17.12.2013

Raising Steam - Terry Pratchett - Buchbesprechung

Die Neugierde hat über die Sammelleidenschaft gesiegt (mal wieder), deshalb habe ich mir das neueste Buch von Sir Terry Pratchett als ebook  besorgt und gestern beendet. Zur Veröffentlichung hat das gebundene Buch bei amazon 19,99 € gekostet und das ebook 15,99, aber ein paar Tage später gab es schon ein Sonderangebot für die fast runde Summe von 6,87 €, und da konnte ich dann wirklich nicht widerstehen ;).  Bei englischen Büchern greift die Buchpreisbindung nicht, die Preise schwanken deshalb sehr. Heute z.B. waren die Preise 16,99 und 13,99. Es lohnt sich offensichtlich, ein paar Tage auf ein Sonderangebot zu warten ;)

"Raising Steam" ist das 40. Buch der Scheibenwelt (derzeit nur auf Englisch erhältlich), und ich habe irgendwie das Gefühl, dass in den letzten Büchern die moderne Rundwelt (also wir ...) und die Industrialisierung mit Macht Einzug halten sollen.

Im Wesentlichen handelt das Buch von der Erfindung der dampfgetriebenen Lokomotive und dem Ausbau des Schienennetzes.
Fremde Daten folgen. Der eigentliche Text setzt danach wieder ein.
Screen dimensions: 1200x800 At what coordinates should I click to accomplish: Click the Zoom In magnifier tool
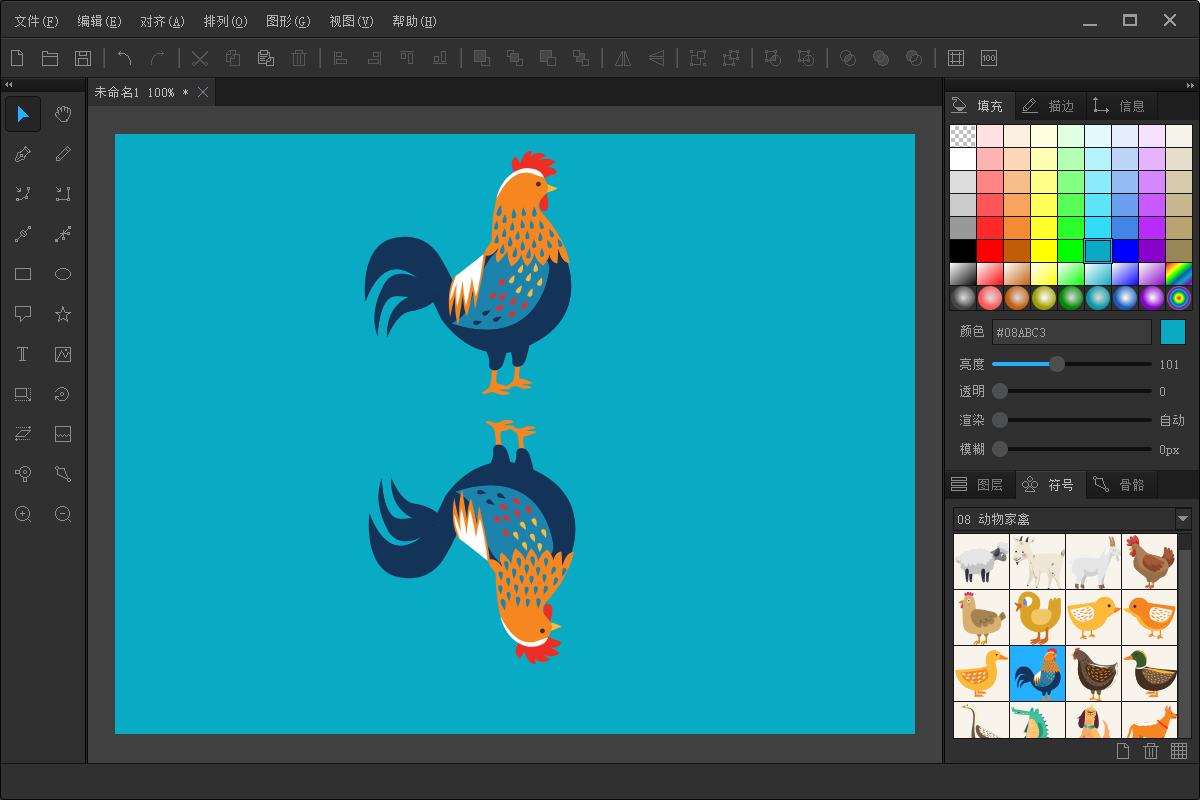23,514
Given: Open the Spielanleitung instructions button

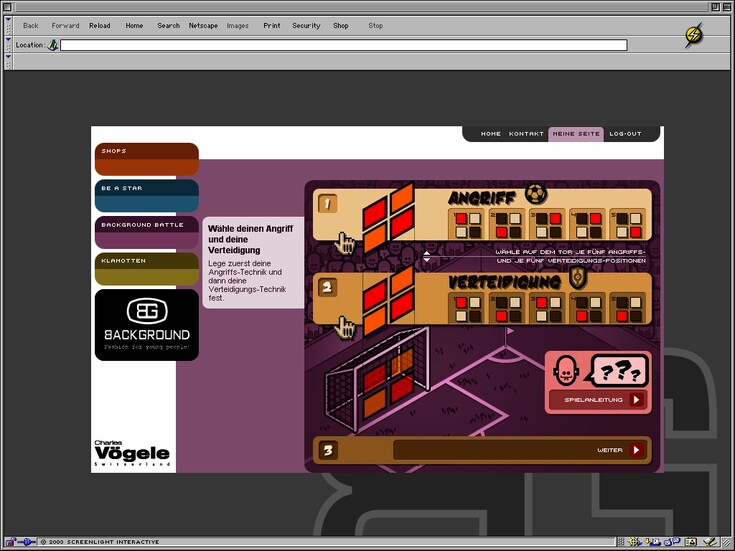Looking at the screenshot, I should click(x=597, y=400).
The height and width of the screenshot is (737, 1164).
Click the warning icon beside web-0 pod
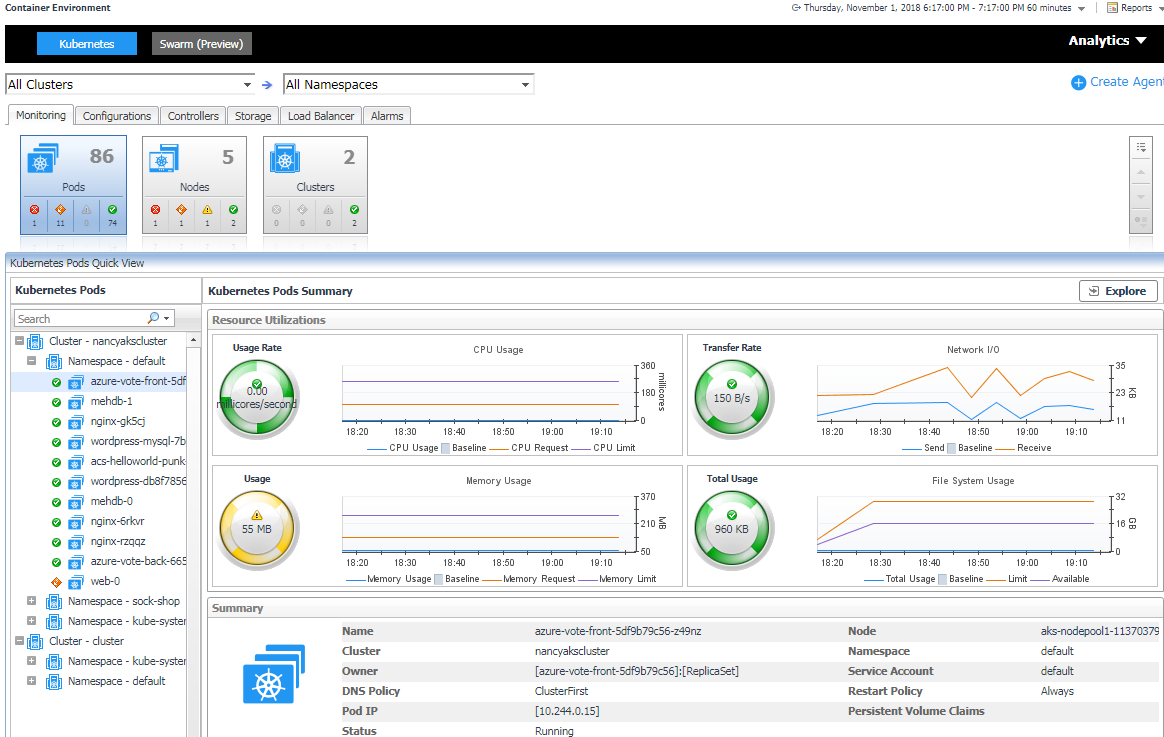click(x=57, y=581)
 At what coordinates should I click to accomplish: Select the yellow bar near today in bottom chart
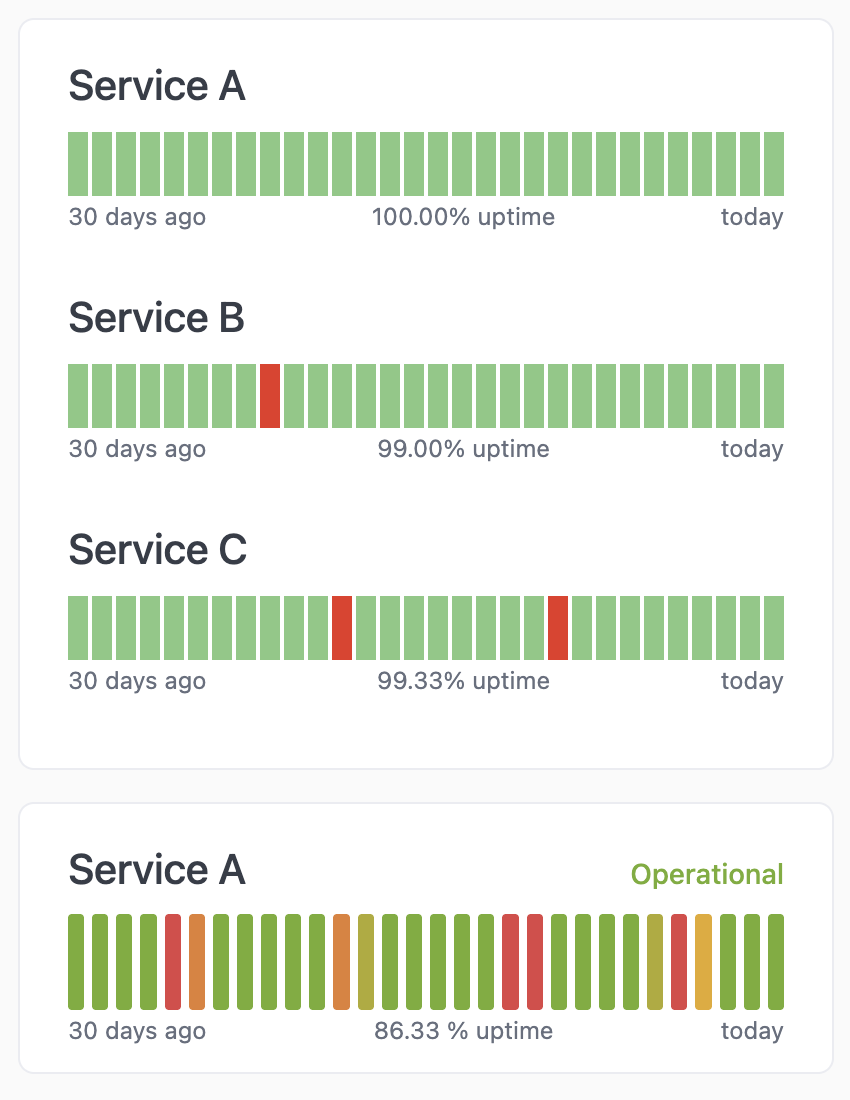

Nebenbei taucht als  Bösewicht Ardent nochmals auf, der schon in "Thud!" für Unruhe gesorgt hat, bis es dort am Schluss zum Waffenstillstand von Koom Valley gekommen war. Er versucht erneut, zusammmen mit den konservativen Grags den Fortschritt aufzuhalten und die Zwerge vom Rest der Welt zu isolieren. Dabei versuchen die Zwerge zunächst, die Clacks-Türme zu sabotieren; das hat allerdings nicht viel Erfolg.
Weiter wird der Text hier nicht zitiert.